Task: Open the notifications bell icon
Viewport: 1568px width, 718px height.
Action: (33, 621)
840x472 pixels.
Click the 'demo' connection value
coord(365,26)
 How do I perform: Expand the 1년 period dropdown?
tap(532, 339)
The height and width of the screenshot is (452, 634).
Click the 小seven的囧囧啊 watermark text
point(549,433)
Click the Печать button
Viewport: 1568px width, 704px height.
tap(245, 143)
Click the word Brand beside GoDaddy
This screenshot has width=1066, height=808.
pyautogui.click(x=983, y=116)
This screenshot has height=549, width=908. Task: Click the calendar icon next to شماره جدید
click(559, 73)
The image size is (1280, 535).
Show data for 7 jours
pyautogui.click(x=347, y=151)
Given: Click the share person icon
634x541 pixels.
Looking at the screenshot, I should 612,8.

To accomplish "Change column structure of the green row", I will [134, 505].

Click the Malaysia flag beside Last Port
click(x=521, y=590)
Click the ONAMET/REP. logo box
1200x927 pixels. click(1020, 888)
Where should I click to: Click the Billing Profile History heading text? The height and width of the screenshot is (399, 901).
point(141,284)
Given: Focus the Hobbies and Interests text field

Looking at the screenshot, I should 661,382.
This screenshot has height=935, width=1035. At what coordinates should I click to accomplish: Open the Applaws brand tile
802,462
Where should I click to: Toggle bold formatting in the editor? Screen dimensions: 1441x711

===

# WORK INSTRUCTION
Could you please retype the lines from the start of the data through the line with "Click the Печать button", both included, and nothing else?

# TASK RESULT
Task: Open the notifications bell icon
Viewport: 1568px width, 718px height.
Action: (33, 621)
840x472 pixels.
Click the 'demo' connection value
coord(365,26)
 How do I perform: Expand the 1년 period dropdown?
tap(532, 339)
The height and width of the screenshot is (452, 634).
Click the 小seven的囧囧啊 watermark text
point(549,433)
Click the Печать button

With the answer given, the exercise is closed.